Secondly, I know some people who would be willing to use reusable bags and containers in their daily life, but they don’t do it due to feeling embarrassed or fearing social disapproval. They don’t want their neighbors or their grocer/butcher/fishmonger to perceive them as extremists for doing something weird. By doing something unusual I contribute to making environmentally friendlier choices more socially accepted and expected. If environmentally conscious behavior and attitudes became widespread, politicians and businesses would be more likely to do something about the problem.

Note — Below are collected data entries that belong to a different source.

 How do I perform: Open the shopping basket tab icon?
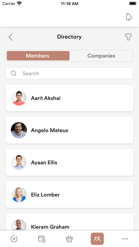tap(70, 239)
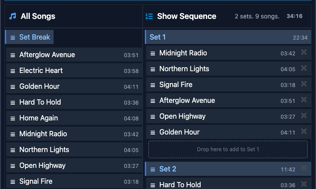Remove Afterglow Avenue from Show Sequence

point(304,100)
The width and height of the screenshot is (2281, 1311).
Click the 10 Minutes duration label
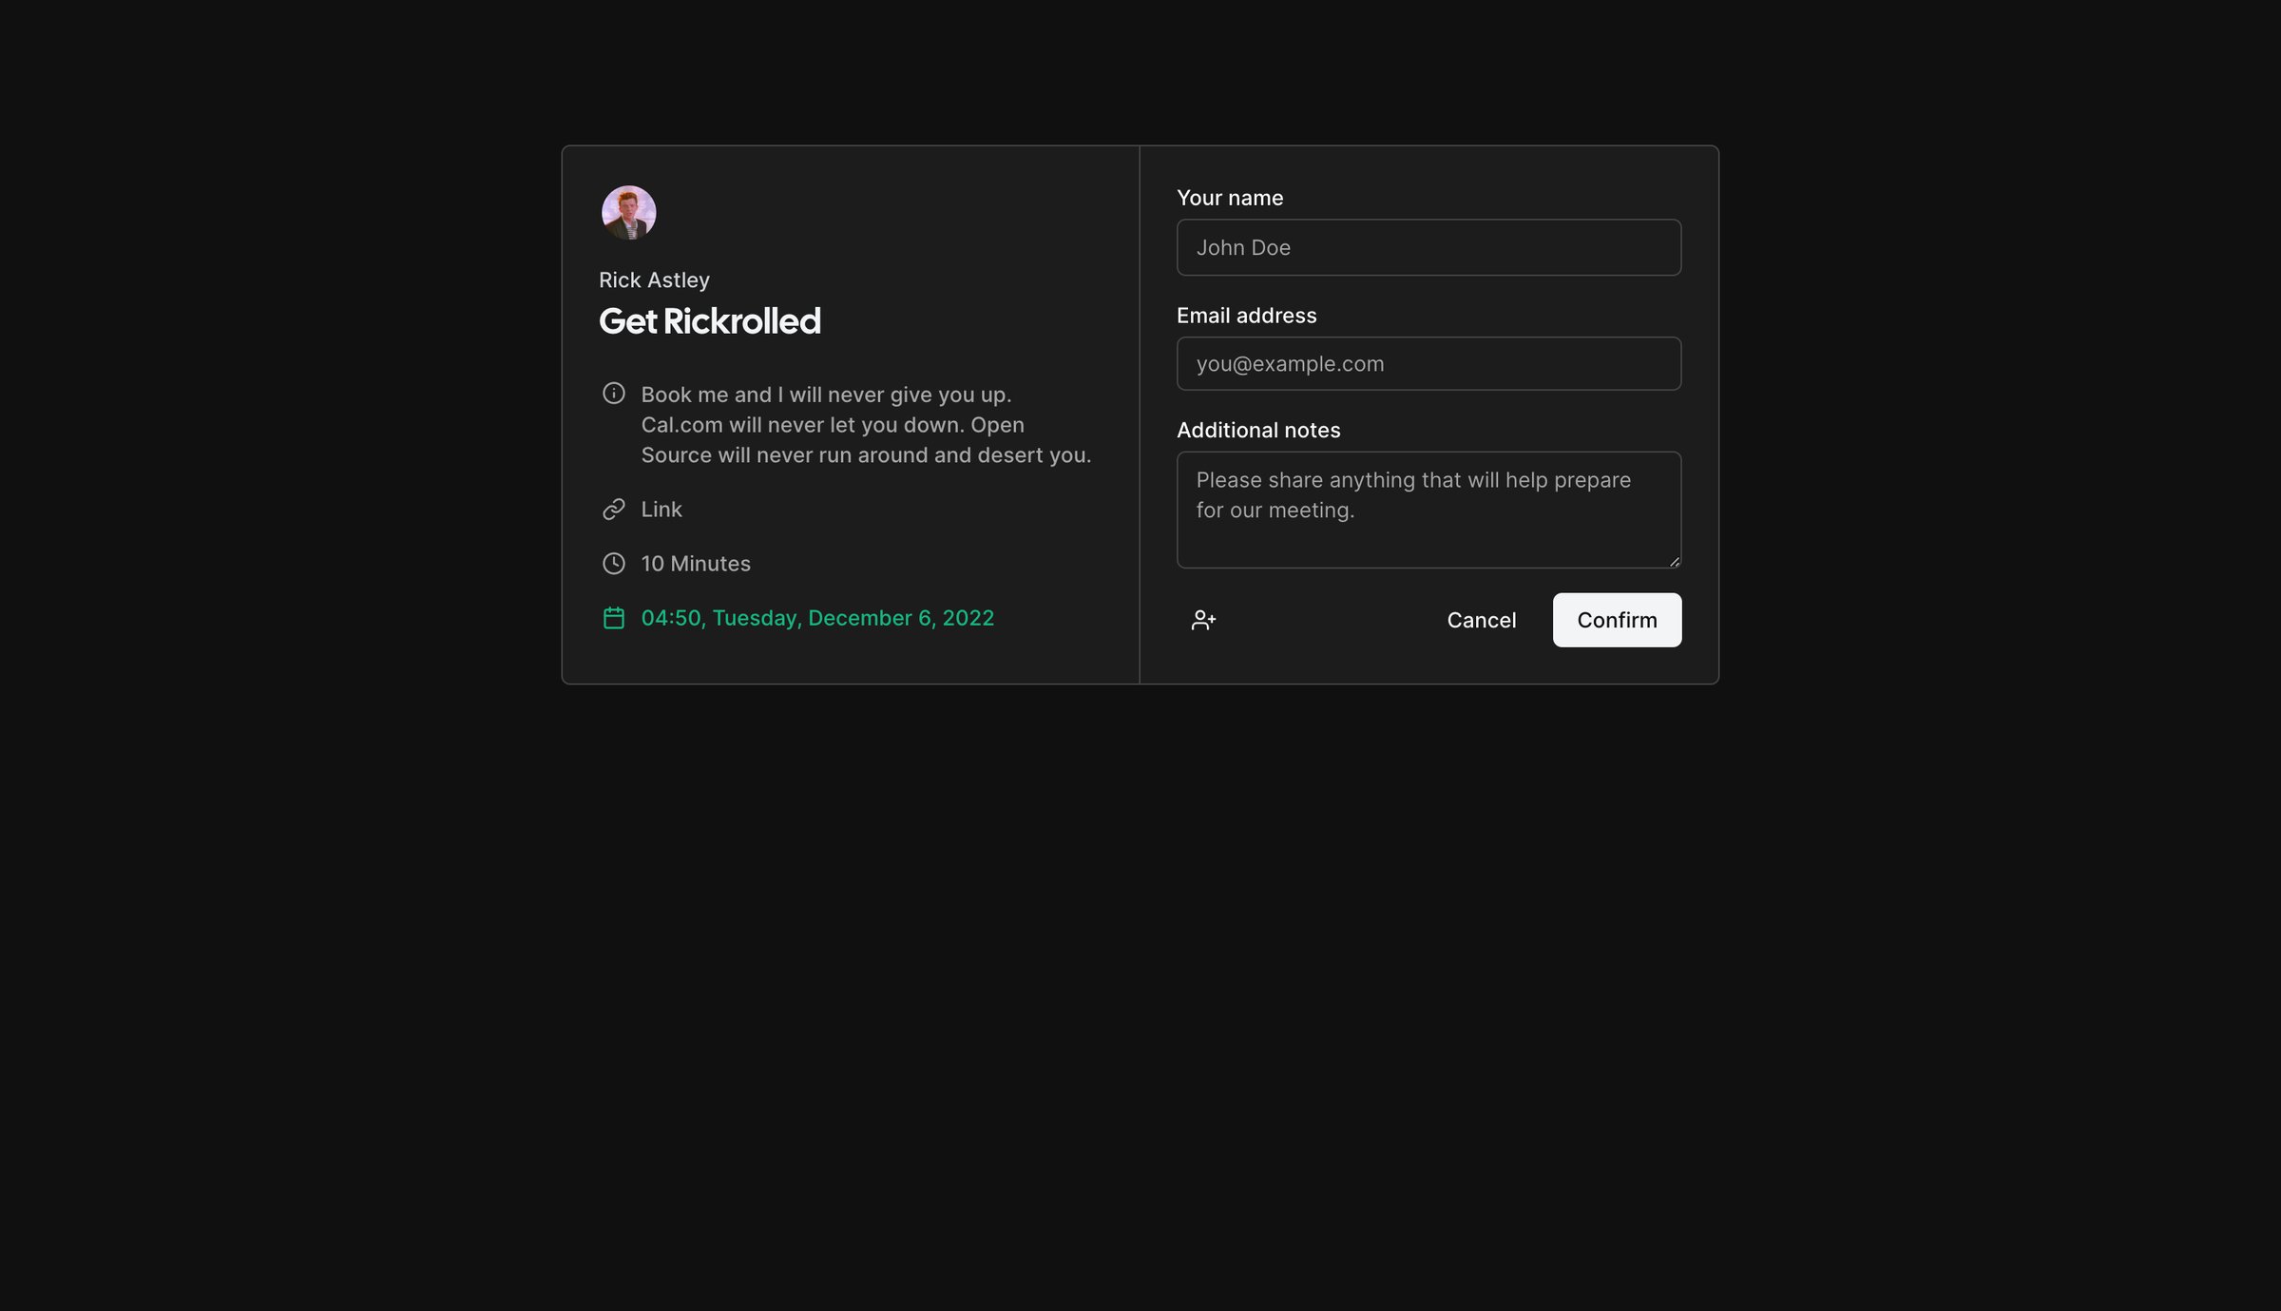click(x=696, y=564)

By the way, a sad side note: websites that offer resources on how to live with less waste often also tend to push various dubious and pseudoscientific ideas. I mean the usual crap: claiming that conventional foods are dangerous due to toxic pesticides and that therefore you have to buy overpriced organic food (I have written about this problem before). Or that all plastics are inherently and utterly horrible and will poison your food by leaching toxins (this is plain false; also cue promotions for scams from the detox industry). Never mind natural healing and alternative medicine (aka scams), “natural food” (whatever the hell that even means), and so on. Beware!

Comments

  1. Jazzlet says

    England finally introduced a tax on single use carrier bags a few years back – Scotland and Wales had done so some years before – and it has had a noticable effect; far more people use reuseable carriers, and more kinds of people use them, not just aging hippies. It has also led the big supermarkets to offer a range of reuseable bags with their branding on, and in the case of the supermarket I use most often the single use carriers are now made of paper. Of course there are people who still use the single use carriers, but far fewer than previously, and there are noticably fewer caught in trees or brambles. One type of carrier that the supermarkets have introduced is the ‘bag for life’, a misnomer as they are still plastic, but stronger than the single use carriers and when they do become unuseable the supermarket will exchanage them, at no cost, for a new bag; we have ended up with a lot as we often find one with the remains of a picnic in the field where we usually walk the dog – at least it means we have a way to carry the rubbish home if it is more than will fit in the bag we always carry. None of this is a solution, but it is moving people in the right direction and encouraging them to think about their plastic use.

  2. anat says

    Seattle has one facility that actually recycles glass (as opposed to collecting glass for recycling). And if I understand correctly, this might be the only one in the entire state. Some time back I read that it is likely to be closed in the not-too-distant future because it is causing air pollution. This might be the end of glass recycling in my area. I have yet to see any way to collect glass for reuse by manufacturers of goods.

  3. anat says

    Also, the coronavirus situation is making waste worse. In addition to the obvious – increased use of disposable gloves and face-masks, now groceries in my area that used to have a bulk section for produce and other items closed those sections and replaced them with pre-packaged items.